Secretary Kohler concluded his memo by writing, “Our democracy rests on the consent of the citizens of the United States to the rule of their government as expressed at free and fair elections. Connecticut and federal law have strong protections for the fundamental right of Connecticut citizens to freely make their voices heard in our elections, and as election officials, it is our duty to ensure that those votes are able to be cast without fear of intimidation or artificial, extralegal barriers. Every eligible voter in Connecticut must be able to exercise their fundamental right to vote. Thank you for your commitment to this ideal.”

The Secretary of the State is Connecticut’s Chief Election Official and is charged with interpreting Connecticut General Statutes Title 9, Connecticut’s election laws.

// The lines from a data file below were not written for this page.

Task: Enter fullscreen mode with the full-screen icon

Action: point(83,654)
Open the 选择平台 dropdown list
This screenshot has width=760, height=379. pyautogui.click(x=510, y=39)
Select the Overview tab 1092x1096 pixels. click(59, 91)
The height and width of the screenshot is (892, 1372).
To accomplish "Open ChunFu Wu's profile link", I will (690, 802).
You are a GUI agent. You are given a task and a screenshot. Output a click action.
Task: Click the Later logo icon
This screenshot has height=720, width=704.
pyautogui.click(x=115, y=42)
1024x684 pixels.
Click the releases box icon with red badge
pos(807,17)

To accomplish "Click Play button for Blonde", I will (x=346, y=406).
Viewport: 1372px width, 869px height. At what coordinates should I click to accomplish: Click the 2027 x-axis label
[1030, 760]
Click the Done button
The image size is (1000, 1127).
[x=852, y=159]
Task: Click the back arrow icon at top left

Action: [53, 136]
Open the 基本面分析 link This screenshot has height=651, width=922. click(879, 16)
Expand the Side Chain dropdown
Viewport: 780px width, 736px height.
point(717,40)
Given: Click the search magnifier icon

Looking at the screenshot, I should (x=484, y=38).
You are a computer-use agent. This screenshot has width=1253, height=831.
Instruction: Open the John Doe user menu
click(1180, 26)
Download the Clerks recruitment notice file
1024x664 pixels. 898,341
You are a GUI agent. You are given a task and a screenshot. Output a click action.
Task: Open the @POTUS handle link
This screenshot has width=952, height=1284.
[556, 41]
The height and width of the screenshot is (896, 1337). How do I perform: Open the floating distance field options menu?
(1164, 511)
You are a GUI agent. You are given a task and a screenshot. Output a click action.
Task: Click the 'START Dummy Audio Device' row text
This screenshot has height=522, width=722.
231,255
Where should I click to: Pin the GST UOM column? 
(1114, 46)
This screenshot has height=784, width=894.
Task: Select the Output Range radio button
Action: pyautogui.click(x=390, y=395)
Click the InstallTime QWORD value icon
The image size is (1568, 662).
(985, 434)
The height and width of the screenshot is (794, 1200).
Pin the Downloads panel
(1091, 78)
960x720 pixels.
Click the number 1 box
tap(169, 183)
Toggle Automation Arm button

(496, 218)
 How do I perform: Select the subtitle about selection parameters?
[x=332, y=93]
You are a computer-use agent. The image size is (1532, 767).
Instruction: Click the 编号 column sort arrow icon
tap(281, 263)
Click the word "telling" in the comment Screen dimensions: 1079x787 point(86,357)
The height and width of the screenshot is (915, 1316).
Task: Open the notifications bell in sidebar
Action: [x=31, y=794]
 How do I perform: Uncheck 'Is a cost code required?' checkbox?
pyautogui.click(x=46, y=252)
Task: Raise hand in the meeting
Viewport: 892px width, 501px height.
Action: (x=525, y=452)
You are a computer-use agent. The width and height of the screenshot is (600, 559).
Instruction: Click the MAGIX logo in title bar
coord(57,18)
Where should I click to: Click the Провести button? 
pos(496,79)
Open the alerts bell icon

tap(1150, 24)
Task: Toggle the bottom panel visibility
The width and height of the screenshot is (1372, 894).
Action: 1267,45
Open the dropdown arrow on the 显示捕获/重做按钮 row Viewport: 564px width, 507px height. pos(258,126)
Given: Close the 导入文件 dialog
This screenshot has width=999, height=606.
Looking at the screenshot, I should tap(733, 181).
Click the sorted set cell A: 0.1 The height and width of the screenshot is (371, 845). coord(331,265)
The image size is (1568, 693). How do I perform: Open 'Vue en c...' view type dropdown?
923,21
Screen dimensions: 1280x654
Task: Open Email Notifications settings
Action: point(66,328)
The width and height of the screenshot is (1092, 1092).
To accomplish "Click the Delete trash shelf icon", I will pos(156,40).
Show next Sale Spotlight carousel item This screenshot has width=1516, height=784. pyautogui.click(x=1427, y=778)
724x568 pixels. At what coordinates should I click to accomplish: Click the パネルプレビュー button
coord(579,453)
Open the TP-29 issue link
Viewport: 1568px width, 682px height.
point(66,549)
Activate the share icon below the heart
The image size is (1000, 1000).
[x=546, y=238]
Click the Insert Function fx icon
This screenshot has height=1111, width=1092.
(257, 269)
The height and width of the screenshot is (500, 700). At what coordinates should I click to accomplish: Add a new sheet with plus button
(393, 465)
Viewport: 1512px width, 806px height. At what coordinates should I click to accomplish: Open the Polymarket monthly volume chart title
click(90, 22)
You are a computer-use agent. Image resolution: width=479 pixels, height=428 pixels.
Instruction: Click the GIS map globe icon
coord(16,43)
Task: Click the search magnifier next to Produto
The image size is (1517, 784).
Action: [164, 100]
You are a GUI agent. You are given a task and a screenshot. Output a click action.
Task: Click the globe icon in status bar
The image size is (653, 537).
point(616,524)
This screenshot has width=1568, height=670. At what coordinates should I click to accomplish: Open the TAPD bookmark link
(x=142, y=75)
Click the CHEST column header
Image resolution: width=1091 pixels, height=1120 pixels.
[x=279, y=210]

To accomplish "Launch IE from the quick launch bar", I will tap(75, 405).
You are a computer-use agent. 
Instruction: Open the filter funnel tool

The Office of the Attorney General is the state’s chief civil law enforcement officer and represents the Office of the Secretary of the State. The Office of the Attorney General successfully defended the constitutionality of the state’s measures to protect voters during an unprecedented pandemic.

The Office of the Chief State's Attorney is responsible for the statewide administrative functions of the Division of Criminal Justice, which is in charge of the investigation and prosecution of all criminal matters. The Office of the Chief State's Attorney includes specialized units for the investigation and prosecution of certain criminal matters and for representing the state in appellate and other legal matters.